What you should write out is every line from the one containing "You are a GUI" to the end of the data, exactly and with nothing else.

[Pixel coordinate grounding data]

.....

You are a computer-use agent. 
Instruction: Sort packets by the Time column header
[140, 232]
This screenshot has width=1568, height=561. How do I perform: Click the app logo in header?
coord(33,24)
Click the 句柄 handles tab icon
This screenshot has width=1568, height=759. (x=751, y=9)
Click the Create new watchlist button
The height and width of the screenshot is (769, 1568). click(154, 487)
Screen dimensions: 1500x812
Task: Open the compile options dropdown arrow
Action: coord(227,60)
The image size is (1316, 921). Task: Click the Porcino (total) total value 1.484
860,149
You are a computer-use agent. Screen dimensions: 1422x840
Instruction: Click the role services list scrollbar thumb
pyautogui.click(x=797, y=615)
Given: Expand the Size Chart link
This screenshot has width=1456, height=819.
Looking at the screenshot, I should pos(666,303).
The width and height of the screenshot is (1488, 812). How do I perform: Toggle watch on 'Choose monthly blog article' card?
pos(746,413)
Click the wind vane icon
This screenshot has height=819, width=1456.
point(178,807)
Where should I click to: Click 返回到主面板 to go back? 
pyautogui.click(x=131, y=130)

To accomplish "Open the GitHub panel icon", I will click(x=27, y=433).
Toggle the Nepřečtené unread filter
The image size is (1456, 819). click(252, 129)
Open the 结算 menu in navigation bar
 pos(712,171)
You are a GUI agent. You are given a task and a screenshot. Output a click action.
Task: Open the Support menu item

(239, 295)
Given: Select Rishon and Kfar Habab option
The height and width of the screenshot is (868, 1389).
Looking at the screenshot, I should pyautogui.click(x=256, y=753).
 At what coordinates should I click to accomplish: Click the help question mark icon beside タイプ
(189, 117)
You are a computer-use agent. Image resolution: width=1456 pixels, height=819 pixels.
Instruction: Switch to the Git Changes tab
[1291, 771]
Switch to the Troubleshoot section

.....

Solution
You are a GUI agent. You are given a task and a screenshot. Output a click action.
Task: Open the Support menu item

(239, 295)
Given: Select Rishon and Kfar Habab option
The height and width of the screenshot is (868, 1389).
Looking at the screenshot, I should pyautogui.click(x=256, y=753).
 At what coordinates should I click to accomplish: Click the help question mark icon beside タイプ
(189, 117)
You are a computer-use agent. Image resolution: width=1456 pixels, height=819 pixels.
Instruction: Switch to the Git Changes tab
[1291, 771]
Switch to the Troubleshoot section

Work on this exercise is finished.